• RECORDS FOR THIS TASK:
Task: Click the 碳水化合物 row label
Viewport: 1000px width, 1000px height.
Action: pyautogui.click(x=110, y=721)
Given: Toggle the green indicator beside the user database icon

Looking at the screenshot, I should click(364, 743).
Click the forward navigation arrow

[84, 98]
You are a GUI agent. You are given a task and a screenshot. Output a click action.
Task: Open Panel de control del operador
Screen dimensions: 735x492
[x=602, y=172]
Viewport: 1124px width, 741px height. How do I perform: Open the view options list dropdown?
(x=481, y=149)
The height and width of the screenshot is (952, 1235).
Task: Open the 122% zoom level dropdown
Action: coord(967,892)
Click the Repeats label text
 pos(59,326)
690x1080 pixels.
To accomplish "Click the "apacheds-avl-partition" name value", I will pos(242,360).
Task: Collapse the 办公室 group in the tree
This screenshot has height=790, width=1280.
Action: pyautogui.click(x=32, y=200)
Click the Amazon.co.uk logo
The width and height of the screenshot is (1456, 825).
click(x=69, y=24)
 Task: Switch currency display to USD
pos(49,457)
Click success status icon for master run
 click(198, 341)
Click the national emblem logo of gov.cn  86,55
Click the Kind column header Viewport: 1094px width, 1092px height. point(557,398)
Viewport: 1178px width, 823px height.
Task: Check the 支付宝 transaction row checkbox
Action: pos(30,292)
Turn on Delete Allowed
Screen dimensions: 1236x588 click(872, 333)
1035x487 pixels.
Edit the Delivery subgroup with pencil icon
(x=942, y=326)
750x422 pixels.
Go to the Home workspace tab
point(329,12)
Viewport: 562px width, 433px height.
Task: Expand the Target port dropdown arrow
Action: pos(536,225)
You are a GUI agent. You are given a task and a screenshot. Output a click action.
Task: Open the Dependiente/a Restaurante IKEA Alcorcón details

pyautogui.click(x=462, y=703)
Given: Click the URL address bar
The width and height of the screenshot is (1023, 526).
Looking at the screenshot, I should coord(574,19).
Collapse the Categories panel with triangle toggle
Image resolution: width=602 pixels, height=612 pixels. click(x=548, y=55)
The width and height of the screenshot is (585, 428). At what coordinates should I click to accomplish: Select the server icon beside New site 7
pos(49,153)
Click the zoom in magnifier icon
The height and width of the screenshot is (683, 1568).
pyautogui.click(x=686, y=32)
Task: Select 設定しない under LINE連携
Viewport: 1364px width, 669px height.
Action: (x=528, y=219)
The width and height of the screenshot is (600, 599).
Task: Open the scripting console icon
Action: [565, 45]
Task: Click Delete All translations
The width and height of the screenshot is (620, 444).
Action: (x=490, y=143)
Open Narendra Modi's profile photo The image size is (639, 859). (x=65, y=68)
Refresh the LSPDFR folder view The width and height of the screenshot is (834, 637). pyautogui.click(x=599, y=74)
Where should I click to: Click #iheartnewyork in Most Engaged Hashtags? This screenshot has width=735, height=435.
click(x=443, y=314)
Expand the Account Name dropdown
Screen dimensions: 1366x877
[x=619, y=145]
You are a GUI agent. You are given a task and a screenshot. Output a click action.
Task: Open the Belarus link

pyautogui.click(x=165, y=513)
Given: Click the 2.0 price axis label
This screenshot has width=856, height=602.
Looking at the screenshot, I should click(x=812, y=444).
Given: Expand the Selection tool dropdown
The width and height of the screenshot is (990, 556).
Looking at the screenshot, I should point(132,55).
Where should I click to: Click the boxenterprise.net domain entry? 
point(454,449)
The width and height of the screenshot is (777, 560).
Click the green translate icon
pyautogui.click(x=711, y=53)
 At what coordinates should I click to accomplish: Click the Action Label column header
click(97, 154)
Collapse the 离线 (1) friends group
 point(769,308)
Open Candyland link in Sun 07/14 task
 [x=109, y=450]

• YOUR GOAL:
Return the material in full, restating each entry word for word.

• EXERCISE RESPONSE:
Task: Click the 碳水化合物 row label
Viewport: 1000px width, 1000px height.
Action: pyautogui.click(x=110, y=721)
Given: Toggle the green indicator beside the user database icon

Looking at the screenshot, I should click(364, 743).
Click the forward navigation arrow

[84, 98]
You are a GUI agent. You are given a task and a screenshot. Output a click action.
Task: Open Panel de control del operador
Screen dimensions: 735x492
[x=602, y=172]
Viewport: 1124px width, 741px height. How do I perform: Open the view options list dropdown?
(x=481, y=149)
The height and width of the screenshot is (952, 1235).
Task: Open the 122% zoom level dropdown
Action: coord(967,892)
Click the Repeats label text
 pos(59,326)
690x1080 pixels.
To accomplish "Click the "apacheds-avl-partition" name value", I will pos(242,360).
Task: Collapse the 办公室 group in the tree
This screenshot has height=790, width=1280.
Action: pyautogui.click(x=32, y=200)
Click the Amazon.co.uk logo
The width and height of the screenshot is (1456, 825).
click(x=69, y=24)
 Task: Switch currency display to USD
pos(49,457)
Click success status icon for master run
 click(198, 341)
Click the national emblem logo of gov.cn  86,55
Click the Kind column header Viewport: 1094px width, 1092px height. point(557,398)
Viewport: 1178px width, 823px height.
Task: Check the 支付宝 transaction row checkbox
Action: pos(30,292)
Turn on Delete Allowed
Screen dimensions: 1236x588 click(872, 333)
1035x487 pixels.
Edit the Delivery subgroup with pencil icon
(x=942, y=326)
750x422 pixels.
Go to the Home workspace tab
point(329,12)
Viewport: 562px width, 433px height.
Task: Expand the Target port dropdown arrow
Action: pos(536,225)
You are a GUI agent. You are given a task and a screenshot. Output a click action.
Task: Open the Dependiente/a Restaurante IKEA Alcorcón details

pyautogui.click(x=462, y=703)
Given: Click the URL address bar
The width and height of the screenshot is (1023, 526).
Looking at the screenshot, I should coord(574,19).
Collapse the Categories panel with triangle toggle
Image resolution: width=602 pixels, height=612 pixels. click(x=548, y=55)
The width and height of the screenshot is (585, 428). At what coordinates should I click to accomplish: Select the server icon beside New site 7
pos(49,153)
Click the zoom in magnifier icon
The height and width of the screenshot is (683, 1568).
pyautogui.click(x=686, y=32)
Task: Select 設定しない under LINE連携
Viewport: 1364px width, 669px height.
Action: (x=528, y=219)
The width and height of the screenshot is (600, 599).
Task: Open the scripting console icon
Action: [565, 45]
Task: Click Delete All translations
The width and height of the screenshot is (620, 444).
Action: (x=490, y=143)
Open Narendra Modi's profile photo The image size is (639, 859). (x=65, y=68)
Refresh the LSPDFR folder view The width and height of the screenshot is (834, 637). pyautogui.click(x=599, y=74)
Where should I click to: Click #iheartnewyork in Most Engaged Hashtags? This screenshot has width=735, height=435.
click(x=443, y=314)
Expand the Account Name dropdown
Screen dimensions: 1366x877
[x=619, y=145]
You are a GUI agent. You are given a task and a screenshot. Output a click action.
Task: Open the Belarus link

pyautogui.click(x=165, y=513)
Given: Click the 2.0 price axis label
This screenshot has width=856, height=602.
Looking at the screenshot, I should click(x=812, y=444).
Given: Expand the Selection tool dropdown
The width and height of the screenshot is (990, 556).
Looking at the screenshot, I should point(132,55).
Where should I click to: Click the boxenterprise.net domain entry? 
point(454,449)
The width and height of the screenshot is (777, 560).
Click the green translate icon
pyautogui.click(x=711, y=53)
 At what coordinates should I click to accomplish: Click the Action Label column header
click(97, 154)
Collapse the 离线 (1) friends group
 point(769,308)
Open Candyland link in Sun 07/14 task
 [x=109, y=450]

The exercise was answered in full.